Mystical Word is a weekly reflection on the Sunday Gospel reading by L.J. Milone, Director of Faith Formation, Cathedral of St. Matthew the Apostle
Mystical Word is a weekly reflection on the Sunday Gospel reading by L.J. Milone, Director of Faith Formation, Cathedral of St. Matthew the Apostle
"What are you looking for?"
What do you truly desire?
Deep down, we’re all looking for something. We experience an aching desire, oftentimes dulled by our ever-distracting culture, for what lies beyond us. We may not describe this desire as aching for the beyond, but nothing here on earth ever seems to satisfy us for long. It is as if we have a hole in our hearts that cannot be filled with sufficiency or satiety. This longing, existential in nature, drives us to build, innovate, renew, grow, and connect. Yet, the desire remains.
“What are you looking for?” This is Jesus’ poignant question to us and to the disciples in the Gospel reading from the first chapter of John. What am I looking for? What do I really want? While we all experience the existential desire I describe above, we get pulled into many small and, often, superficial desires. And then we try our best to satisfy as many of those as possible. I’m hungry for fine dining. I want to remodel my living room. I need more time for relaxation. I have to buy this product. I’ve got to go play video games. I need to spend more time on social media. I must make more money. We can even turn a desire for relationship and connection into something we crave, an object to consume but that never satisfies.
Jesus’ question about what we truly desire helps us become clear about this longing for the beyond: it is a longing for God. The two disciples, sent to Jesus by John the Baptist, sense something unique about Jesus. They feel drawn to him. Indeed, Jesus displays a magnetic spiritual attractiveness. The very presence of Jesus lures people in because he is the Word of God. His very presence emanates the presence of God. Marthe Robin, a French mystic who was active in the middle of the last century, describes this well: “One gives God only through radiating him.” Jesus radiates God because he is one with God. And this divine radiation strikes that existential ache for the beyond in the two disciples following him.
Sensing, perhaps, a fulfillment of their deep desire, they ask Jesus, “Where are you staying?” now, this is a loaded question in the Gospel of John. The words “stay,” “dwell,” and “remain” are all translations of one Greek word: menein. This is a theological term that points to the interior of a person. It is about where one’s spirit dwells: who or what does your spirit identify with? What is the center of your life?
Where does Jesus dwell? Where is he rooted? The question of the disciples is like us asking, how are you so grounded and happy? Who or what is making you so unconditionally free and serene? Of course, Jesus dwells in the Father. He is grounded in the Absolute, the Mystery beyond all things. That is the source of his unruffled bliss and impenetrable calm and wild freedom.
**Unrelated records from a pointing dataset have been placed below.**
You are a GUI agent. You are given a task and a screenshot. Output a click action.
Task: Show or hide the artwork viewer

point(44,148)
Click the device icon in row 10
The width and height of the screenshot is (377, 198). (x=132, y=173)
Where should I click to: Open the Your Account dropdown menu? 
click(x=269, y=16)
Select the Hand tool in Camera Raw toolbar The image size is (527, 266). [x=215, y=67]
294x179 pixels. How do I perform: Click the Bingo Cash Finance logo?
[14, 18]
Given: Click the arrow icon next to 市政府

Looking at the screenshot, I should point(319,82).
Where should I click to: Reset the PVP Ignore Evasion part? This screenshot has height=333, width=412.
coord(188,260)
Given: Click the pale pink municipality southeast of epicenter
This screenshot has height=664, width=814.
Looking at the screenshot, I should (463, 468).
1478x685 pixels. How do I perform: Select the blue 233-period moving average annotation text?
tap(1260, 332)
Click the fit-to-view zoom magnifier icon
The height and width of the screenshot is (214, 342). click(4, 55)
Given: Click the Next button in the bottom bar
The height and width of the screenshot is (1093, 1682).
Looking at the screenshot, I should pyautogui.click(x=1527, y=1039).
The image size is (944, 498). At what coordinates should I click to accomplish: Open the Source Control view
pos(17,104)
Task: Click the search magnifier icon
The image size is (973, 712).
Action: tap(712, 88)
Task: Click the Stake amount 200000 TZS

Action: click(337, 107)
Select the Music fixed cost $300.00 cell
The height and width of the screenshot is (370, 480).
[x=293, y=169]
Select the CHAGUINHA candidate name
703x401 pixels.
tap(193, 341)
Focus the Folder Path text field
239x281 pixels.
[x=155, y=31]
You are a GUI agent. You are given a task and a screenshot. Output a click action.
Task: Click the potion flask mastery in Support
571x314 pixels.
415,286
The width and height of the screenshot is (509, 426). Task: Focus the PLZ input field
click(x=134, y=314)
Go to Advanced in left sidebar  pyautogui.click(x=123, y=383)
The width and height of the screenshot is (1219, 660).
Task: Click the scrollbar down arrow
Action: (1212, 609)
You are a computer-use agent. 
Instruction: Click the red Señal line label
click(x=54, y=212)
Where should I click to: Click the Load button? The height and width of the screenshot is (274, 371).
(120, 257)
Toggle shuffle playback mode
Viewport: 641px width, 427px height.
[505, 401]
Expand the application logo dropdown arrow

Jesus responds to the disciples with a simple yet profound invitation: “Come and see.” Jesus wants to relieve our deep aching and give us God. Meister Eckhart says, “Jesus came to bring us the blessedness that is ours.” Jesus’ mission is to wake us up to the God who is already with us, within us, one with us. Throughout his ministry, and in his death and resurrection, Jesus communicates his experience of God, awakening us to the God Within. He calls forth the experience of the Mystery from within each of us. Then, as Bruno Barnhart, a Camaldolese monk says, we are “liberated into God by the indwelling love of God.”
The two disciples want to experience what they sense in Jesus, namely, the divine. That is the deep and infinite fulfillment of our inner aching for the beyond because the divine is not one more thing in this world by truly beyond all of it! The question of the disciples reflects back to us: where are we rooted? Are we at home in God or are we preoccupied with our many, multiplying, distracting desires? Will we root ourselves in the Beyond? Practically, the question for us is, will we pray? And will we remain faithful to prayer despite the times it feels dry, boring, and like we wasted our time?
We have a mission as disciples of Jesus: we are to give God away, too. And we give God by radiating God. This will happen only when we are living our relationship with God by prayer and by loving others. Then, with Jesus, we can ask others, friends and family, “what are you looking for?” And, equally, we can say, “Come and see.”